The problem:
Write down exactly the lines of the listing below, beginning with the one containing "Where should I" and closing with the final line.

Dataset:
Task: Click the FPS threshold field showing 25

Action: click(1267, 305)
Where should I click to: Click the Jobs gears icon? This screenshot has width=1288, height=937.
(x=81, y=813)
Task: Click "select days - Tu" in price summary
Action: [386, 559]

Exercise output:
Where should I click to: Click the Jobs gears icon? This screenshot has width=1288, height=937.
(x=81, y=813)
Task: Click "select days - Tu" in price summary
Action: [386, 559]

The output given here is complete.